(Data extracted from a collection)
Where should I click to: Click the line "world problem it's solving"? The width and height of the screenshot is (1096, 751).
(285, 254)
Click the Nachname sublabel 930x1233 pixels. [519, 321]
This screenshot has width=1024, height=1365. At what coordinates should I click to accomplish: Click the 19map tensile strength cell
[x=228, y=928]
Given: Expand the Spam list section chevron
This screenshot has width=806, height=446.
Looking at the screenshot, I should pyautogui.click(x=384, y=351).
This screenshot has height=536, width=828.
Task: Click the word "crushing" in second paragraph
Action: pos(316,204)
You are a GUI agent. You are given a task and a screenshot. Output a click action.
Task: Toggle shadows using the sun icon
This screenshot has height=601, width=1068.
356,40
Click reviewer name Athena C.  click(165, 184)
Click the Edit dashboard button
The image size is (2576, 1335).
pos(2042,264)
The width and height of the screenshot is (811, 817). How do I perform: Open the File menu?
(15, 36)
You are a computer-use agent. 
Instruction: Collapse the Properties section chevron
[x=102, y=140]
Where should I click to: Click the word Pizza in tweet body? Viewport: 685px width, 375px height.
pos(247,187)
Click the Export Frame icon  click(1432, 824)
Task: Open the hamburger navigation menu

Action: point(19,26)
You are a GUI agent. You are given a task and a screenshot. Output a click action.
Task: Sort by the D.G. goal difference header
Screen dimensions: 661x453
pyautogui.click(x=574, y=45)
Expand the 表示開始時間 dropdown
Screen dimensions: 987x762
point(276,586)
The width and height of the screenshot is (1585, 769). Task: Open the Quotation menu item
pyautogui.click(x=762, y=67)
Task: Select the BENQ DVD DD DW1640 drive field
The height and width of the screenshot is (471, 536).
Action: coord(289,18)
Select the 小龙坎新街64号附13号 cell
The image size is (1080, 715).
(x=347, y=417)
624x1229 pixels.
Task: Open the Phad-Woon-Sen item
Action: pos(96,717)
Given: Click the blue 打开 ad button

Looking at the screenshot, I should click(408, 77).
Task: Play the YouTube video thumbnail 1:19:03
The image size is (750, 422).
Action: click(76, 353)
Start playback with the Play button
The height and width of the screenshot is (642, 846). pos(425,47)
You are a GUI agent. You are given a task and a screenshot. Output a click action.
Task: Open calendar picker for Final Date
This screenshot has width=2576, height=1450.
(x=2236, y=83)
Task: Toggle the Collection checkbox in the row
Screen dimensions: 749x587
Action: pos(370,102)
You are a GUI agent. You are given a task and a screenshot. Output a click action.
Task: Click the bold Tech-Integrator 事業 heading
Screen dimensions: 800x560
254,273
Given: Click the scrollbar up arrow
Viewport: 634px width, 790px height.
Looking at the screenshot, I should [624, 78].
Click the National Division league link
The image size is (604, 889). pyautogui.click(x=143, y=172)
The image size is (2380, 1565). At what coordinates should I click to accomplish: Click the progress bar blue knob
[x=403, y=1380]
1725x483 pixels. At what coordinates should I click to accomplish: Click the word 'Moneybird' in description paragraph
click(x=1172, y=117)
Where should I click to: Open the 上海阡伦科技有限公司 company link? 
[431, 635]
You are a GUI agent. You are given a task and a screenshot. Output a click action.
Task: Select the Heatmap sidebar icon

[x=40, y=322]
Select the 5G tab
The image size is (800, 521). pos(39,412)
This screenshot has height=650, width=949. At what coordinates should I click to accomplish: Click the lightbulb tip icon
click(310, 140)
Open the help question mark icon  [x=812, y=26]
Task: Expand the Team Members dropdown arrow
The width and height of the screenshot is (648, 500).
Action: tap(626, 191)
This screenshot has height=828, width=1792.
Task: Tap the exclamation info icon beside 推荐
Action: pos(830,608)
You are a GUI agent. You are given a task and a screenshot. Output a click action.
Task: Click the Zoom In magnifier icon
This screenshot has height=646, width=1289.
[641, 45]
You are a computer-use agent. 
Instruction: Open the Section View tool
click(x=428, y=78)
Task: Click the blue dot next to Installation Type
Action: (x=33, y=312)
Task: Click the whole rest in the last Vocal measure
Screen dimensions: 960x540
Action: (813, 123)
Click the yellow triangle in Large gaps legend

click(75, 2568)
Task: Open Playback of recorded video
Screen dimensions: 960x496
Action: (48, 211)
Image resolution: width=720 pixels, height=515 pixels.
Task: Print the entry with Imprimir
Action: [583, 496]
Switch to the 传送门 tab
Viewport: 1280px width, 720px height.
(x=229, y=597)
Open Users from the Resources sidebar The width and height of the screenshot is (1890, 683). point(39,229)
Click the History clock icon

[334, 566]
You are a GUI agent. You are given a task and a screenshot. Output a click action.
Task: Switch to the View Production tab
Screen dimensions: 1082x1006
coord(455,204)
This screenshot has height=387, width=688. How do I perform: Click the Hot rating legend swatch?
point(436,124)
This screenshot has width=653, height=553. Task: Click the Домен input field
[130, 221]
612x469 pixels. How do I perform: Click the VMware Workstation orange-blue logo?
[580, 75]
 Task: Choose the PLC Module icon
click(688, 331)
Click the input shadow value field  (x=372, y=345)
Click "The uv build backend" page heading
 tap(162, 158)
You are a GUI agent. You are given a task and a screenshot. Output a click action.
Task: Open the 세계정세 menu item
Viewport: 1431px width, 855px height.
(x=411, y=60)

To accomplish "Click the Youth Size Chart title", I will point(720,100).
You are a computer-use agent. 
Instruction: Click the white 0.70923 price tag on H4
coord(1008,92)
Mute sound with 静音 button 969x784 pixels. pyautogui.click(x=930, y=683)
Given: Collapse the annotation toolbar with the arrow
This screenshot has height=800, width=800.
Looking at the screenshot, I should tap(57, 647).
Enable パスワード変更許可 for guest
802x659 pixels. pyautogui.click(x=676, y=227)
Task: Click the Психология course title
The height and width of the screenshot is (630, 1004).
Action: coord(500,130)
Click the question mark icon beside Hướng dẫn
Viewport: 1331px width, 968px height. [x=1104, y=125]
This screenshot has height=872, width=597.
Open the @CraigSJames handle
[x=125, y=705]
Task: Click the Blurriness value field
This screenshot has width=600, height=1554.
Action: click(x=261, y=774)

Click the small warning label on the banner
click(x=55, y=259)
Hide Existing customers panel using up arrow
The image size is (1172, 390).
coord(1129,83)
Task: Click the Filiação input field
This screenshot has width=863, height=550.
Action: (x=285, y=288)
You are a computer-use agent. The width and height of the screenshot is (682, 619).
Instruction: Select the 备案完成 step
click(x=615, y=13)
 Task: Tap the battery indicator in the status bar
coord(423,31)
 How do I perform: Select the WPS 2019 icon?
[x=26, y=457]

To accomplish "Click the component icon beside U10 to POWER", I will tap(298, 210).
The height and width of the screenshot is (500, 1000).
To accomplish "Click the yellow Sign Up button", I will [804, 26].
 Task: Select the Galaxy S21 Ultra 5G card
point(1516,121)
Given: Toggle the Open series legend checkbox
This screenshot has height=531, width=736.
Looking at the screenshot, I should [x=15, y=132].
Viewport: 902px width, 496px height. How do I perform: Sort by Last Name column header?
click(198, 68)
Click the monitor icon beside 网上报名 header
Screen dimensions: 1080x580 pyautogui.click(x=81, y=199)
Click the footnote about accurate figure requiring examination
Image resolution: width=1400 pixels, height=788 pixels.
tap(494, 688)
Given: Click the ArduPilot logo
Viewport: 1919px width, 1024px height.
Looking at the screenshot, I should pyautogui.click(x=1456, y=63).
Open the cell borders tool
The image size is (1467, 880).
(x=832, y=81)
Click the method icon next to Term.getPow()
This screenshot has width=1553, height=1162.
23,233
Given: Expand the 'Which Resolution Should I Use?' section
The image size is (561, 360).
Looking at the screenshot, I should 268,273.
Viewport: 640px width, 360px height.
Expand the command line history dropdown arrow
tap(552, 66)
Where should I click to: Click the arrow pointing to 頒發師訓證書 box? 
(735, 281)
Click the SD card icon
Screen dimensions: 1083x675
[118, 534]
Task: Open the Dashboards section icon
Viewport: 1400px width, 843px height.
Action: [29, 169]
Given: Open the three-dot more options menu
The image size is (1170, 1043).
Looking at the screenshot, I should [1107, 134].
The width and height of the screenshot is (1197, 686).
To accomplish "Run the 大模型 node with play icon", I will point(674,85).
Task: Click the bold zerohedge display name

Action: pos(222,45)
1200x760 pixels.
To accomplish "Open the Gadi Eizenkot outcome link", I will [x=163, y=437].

What to do
Wherever the word "Toggle" appears in a line of the data, copy that line.

Written solution
Task: Toggle shadows using the sun icon
Task: Toggle the Collection checkbox in the row
Given: Toggle the Open series legend checkbox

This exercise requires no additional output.